David Fleming
It's All Academic   www.davidflemingsite.com   
Day 153: Tom Lehrer (Be Prepared)

June 11, 2022

I must say, it is time I return to the box, the one mentioned on Day 37 of this series.

For more background: About the age of 14, I moved from a tiny bedroom in the basement of my parents' house to what had been my father's study (also in the basement). It was at least four times the size of my old bedroom, as far away from my parents' or sisters' bedrooms as anyone could ever hope, and had two entrances/exits, one to the downstairs family room, and one to a storage area that housed my father's HO train layout. Underneath the layout was the box where I could leaf through my parents' old records. None of them were cool in any way that a teenage boy of the late 1970s would care for: some Doris Day, lots of big band, and Frank Sinatra. However, tucked in the box, almost hidden, was an EP, Songs By Tom Lehrer.

Lehrer, it turned out, was at Harvard about the same time as my father, and so in many ways I felt this was the one record in the box that was truly my father's (my mother, with some piano training, was the music lover in my family). The cover featured a cartoon Lehrer as the devil, playing a keyboard stretching on forever. How could a 14-old boy not be intrigued? I suspect part of my fascination was in seeing the predecessor to Steve Martin's "King Tut" or Cheech & Chong's "Basketball Jones," the convergence of great comedy and music.

> _Given request_
Rewrite the stretch of the Tom Lehrer post from "Lehrer, it turned" through "comedy and music.", renaming "Harvard" to "Yale". The lines that follow were taken from a separate source.

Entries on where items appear
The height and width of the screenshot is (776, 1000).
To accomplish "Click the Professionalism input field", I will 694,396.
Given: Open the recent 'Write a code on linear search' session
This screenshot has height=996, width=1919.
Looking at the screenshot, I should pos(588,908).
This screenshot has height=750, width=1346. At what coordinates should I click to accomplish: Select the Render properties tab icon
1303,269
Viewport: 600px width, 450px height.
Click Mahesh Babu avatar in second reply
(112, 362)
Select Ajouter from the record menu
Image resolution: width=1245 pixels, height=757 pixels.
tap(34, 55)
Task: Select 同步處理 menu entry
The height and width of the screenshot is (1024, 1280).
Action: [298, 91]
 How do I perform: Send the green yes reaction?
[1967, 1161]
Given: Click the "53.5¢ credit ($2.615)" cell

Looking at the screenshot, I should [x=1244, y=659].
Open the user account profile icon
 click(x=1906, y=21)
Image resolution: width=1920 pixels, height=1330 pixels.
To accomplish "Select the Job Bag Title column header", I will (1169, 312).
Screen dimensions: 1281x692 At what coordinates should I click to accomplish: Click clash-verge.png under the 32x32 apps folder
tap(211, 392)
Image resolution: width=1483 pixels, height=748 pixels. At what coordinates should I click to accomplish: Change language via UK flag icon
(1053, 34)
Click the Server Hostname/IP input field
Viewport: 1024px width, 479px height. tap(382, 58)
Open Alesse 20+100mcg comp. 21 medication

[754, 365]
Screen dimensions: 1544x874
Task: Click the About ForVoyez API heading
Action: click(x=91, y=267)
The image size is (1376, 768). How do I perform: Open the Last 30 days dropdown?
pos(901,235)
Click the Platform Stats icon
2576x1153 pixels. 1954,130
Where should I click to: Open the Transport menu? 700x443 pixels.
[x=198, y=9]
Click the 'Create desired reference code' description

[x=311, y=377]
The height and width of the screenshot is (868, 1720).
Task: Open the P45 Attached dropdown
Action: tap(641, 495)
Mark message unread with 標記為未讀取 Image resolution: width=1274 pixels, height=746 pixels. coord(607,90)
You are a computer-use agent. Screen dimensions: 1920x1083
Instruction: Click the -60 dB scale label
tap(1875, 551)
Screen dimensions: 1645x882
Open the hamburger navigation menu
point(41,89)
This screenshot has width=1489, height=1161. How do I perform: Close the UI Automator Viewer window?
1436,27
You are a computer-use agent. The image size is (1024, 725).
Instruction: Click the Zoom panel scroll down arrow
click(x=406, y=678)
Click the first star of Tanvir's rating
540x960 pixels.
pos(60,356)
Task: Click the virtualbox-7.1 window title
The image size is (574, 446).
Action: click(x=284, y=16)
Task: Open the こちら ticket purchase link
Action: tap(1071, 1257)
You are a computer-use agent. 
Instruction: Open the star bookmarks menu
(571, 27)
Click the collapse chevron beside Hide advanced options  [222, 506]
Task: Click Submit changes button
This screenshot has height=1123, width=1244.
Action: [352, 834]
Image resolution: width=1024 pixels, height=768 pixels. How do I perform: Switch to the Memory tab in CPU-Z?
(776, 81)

> _Exercise response_
Lehrer, it turned out, was at Yale about the same time as my father, and so in many ways I felt this was the one record in the box that was truly my father's (my mother, with some piano training, was the music lover in my family). The cover featured a cartoon Lehrer as the devil, playing a keyboard stretching on forever. How could a 14-old boy not be intrigued? I suspect part of my fascination was in seeing the predecessor to Steve Martin's "King Tut" or Cheech & Chong's "Basketball Jones," the convergence of great comedy and music.